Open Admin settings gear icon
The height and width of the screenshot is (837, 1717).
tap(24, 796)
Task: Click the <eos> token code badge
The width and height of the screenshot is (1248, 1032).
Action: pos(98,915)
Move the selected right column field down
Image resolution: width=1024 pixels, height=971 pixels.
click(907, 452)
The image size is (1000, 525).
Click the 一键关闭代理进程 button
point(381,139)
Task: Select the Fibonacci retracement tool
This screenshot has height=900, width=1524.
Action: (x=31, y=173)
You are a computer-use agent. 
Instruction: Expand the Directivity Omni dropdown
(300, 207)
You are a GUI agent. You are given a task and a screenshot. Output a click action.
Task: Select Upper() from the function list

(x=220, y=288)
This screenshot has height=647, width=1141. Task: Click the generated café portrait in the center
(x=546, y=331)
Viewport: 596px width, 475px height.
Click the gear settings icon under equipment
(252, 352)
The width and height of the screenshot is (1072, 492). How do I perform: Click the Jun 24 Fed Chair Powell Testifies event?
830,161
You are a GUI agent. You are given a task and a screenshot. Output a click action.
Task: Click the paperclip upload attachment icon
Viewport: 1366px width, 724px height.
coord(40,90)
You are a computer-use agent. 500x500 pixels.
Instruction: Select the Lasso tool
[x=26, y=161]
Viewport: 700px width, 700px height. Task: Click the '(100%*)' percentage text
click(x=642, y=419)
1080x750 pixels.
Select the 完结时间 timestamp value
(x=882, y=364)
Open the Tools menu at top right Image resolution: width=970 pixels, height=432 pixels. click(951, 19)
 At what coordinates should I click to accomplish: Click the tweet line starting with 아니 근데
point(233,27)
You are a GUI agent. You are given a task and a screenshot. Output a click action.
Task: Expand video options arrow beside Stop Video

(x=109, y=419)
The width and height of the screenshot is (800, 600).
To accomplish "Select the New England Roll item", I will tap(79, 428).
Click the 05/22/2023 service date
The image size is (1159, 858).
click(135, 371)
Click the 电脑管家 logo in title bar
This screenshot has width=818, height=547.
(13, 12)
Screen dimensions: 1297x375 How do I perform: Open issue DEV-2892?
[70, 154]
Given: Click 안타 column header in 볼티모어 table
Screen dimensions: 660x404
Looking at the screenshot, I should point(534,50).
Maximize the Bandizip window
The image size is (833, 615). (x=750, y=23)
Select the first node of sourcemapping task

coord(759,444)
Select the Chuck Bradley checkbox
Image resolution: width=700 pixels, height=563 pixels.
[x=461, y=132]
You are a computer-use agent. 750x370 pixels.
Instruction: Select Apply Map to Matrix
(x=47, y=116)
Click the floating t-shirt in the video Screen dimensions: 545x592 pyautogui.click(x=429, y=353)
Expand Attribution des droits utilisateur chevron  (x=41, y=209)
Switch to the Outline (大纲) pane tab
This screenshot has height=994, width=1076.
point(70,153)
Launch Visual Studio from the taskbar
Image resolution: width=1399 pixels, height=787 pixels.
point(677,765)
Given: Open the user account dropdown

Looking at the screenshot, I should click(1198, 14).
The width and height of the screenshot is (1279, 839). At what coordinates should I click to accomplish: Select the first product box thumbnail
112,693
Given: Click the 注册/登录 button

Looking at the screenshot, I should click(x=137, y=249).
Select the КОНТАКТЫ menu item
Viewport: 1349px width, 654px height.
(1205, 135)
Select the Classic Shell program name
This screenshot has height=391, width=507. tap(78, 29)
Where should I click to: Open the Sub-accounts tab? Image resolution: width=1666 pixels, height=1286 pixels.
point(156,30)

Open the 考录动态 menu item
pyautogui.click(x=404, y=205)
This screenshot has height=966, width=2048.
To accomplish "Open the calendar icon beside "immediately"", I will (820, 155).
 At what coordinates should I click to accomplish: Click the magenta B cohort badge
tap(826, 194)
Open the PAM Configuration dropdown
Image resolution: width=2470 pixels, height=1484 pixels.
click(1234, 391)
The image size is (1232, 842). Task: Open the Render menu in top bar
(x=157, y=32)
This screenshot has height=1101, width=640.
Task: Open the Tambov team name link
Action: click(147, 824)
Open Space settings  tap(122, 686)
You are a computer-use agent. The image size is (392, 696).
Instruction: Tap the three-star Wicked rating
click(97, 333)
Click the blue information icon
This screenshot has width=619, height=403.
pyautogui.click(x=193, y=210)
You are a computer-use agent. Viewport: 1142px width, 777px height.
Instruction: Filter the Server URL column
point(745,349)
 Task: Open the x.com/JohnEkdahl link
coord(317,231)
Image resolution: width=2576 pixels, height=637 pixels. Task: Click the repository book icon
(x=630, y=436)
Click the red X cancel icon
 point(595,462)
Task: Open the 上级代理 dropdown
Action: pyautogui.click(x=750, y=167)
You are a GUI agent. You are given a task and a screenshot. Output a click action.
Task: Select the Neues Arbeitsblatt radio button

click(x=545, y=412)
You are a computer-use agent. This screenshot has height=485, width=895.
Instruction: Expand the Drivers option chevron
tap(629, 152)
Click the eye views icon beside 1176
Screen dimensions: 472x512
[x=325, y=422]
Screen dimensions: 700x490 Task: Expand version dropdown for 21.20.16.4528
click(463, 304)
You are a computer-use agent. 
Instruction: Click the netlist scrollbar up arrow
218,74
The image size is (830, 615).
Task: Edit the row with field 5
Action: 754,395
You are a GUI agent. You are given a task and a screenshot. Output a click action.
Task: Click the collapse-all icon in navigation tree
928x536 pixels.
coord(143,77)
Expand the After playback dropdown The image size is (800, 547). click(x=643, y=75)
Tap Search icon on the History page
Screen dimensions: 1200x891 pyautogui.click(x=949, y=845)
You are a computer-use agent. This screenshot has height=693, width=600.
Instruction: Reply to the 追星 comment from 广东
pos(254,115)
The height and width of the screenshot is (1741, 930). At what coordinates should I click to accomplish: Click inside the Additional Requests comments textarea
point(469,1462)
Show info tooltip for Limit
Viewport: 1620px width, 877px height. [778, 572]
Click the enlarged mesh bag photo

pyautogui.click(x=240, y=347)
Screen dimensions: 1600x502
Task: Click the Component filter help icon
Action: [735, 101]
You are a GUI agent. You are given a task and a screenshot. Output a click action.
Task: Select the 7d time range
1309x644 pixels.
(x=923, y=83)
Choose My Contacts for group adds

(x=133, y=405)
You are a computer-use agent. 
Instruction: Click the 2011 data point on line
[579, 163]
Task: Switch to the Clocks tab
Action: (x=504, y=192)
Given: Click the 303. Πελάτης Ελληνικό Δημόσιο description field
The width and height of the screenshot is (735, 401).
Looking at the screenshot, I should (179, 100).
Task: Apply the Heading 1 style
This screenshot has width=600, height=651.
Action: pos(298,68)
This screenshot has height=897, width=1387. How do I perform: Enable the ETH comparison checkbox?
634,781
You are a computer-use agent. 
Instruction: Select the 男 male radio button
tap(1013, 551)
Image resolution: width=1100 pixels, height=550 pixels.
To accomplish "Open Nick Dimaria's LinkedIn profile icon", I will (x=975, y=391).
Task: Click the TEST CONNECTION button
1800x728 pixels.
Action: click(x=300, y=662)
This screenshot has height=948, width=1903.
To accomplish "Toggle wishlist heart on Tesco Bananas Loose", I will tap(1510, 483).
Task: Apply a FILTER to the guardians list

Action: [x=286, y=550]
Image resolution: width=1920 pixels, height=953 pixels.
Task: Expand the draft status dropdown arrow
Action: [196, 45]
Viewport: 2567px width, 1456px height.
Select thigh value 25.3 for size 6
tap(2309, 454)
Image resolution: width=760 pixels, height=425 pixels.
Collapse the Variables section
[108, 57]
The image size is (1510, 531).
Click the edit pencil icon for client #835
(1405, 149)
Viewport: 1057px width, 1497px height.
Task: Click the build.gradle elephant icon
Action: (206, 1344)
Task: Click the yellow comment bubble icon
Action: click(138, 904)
----
**Exercise details**
Check each line above for the word "computer", and copy the lines where it appears.

**Response**
You are a computer-use agent. 
You are a computer-use agent. 500x500 pixels.
You are a computer-use agent. 750x370 pixels.
You are a computer-use agent. The image size is (392, 696).
You are a computer-use agent. Viewport: 1142px width, 777px height.
You are a computer-use agent. This screenshot has height=485, width=895.
You are a computer-use agent. 
You are a computer-use agent. This screenshot has height=693, width=600.
You are a computer-use agent. 
You are a computer-use agent. 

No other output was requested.